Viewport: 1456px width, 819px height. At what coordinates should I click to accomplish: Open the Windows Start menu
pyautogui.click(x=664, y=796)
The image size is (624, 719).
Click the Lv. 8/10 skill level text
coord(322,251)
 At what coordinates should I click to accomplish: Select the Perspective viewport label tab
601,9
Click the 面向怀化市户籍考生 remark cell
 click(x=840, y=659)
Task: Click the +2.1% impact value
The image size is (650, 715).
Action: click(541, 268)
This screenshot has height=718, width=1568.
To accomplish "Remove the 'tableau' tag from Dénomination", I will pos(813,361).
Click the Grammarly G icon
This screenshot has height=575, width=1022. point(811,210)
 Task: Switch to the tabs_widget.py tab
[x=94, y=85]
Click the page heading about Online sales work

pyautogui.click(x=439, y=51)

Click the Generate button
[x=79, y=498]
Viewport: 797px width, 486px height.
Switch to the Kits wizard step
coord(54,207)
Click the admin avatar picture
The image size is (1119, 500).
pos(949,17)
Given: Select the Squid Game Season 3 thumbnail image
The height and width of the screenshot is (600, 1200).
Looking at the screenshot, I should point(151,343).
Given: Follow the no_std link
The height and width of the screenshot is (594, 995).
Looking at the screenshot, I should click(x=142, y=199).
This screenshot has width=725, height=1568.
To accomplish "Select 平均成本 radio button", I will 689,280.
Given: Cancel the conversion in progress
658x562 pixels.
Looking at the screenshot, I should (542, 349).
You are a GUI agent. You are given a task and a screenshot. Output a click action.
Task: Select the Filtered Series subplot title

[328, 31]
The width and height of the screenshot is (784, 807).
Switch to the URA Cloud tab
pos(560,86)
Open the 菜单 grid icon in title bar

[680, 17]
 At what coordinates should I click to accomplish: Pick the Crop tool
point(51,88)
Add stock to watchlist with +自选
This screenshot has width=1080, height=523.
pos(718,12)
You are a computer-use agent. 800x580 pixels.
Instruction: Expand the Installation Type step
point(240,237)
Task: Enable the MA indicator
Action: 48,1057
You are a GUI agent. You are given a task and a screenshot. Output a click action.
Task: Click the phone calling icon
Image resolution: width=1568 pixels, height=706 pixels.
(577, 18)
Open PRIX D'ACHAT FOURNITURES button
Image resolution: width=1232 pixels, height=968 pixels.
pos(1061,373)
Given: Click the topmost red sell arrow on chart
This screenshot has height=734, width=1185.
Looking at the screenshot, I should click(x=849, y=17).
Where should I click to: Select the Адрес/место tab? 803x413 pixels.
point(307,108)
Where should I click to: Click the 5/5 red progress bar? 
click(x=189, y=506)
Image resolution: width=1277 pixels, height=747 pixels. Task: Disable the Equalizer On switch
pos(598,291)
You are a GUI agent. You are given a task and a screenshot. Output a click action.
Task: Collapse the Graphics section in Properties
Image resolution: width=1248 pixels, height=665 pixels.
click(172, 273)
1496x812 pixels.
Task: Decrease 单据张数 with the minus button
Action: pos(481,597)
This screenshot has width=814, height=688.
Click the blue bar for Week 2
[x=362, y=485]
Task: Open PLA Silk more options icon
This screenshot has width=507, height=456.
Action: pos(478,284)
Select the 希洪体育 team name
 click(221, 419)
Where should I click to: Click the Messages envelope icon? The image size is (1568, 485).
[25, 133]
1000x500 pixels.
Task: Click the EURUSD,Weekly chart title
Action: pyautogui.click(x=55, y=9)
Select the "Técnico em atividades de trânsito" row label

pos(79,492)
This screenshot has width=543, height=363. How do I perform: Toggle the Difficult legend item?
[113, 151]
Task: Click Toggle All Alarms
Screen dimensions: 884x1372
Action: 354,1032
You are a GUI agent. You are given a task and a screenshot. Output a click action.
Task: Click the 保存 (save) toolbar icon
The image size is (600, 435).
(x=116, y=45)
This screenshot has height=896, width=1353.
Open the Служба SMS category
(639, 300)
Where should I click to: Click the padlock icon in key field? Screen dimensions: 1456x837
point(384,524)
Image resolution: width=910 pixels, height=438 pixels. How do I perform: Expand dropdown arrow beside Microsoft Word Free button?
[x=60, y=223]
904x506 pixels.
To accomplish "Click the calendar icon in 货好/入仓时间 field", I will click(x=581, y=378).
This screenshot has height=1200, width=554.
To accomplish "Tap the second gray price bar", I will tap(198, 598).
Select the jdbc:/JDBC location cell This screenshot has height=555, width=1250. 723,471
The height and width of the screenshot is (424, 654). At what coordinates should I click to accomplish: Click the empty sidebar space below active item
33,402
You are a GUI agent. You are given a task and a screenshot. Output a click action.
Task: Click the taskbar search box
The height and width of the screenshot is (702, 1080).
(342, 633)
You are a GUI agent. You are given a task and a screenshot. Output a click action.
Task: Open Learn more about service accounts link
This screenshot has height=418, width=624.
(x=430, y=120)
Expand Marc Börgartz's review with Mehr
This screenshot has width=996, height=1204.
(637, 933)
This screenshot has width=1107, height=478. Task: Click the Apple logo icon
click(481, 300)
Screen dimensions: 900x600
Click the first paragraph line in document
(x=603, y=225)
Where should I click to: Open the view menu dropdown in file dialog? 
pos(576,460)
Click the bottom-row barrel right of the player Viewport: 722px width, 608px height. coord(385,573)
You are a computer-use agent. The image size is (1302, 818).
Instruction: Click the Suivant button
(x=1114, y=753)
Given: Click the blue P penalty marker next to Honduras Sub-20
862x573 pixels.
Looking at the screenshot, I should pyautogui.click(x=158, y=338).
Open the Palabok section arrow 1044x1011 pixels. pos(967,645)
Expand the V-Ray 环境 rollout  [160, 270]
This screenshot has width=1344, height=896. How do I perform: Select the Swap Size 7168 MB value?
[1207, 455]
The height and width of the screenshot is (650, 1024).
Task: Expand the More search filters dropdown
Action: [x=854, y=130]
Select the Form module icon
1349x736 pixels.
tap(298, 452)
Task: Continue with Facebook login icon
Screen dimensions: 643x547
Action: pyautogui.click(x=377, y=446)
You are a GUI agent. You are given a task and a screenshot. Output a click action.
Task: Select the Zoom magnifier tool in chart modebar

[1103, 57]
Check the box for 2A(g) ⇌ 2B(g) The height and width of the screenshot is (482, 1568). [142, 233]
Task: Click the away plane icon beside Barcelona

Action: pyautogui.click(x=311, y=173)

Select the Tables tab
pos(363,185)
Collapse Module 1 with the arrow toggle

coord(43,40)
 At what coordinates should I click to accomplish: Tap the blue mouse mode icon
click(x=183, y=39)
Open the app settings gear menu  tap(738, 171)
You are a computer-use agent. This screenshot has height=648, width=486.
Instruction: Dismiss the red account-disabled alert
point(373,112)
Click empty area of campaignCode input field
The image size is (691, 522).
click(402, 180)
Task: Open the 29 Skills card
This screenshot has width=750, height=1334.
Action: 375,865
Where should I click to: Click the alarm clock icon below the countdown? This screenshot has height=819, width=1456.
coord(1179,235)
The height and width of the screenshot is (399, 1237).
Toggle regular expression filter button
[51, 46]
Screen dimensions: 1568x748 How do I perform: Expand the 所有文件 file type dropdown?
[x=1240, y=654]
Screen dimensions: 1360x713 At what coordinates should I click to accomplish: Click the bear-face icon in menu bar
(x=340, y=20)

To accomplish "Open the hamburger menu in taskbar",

┄┄┄┄┄┄

> PROBLEM TO SOLVE:
Every line in the data that holds the string "computer" should be returned.

> SOLUTION TO THIS TASK:
You are a computer-use agent. 800x580 pixels.
You are a computer-use agent. The image size is (1302, 818).
You are a computer-use agent. This screenshot has height=648, width=486.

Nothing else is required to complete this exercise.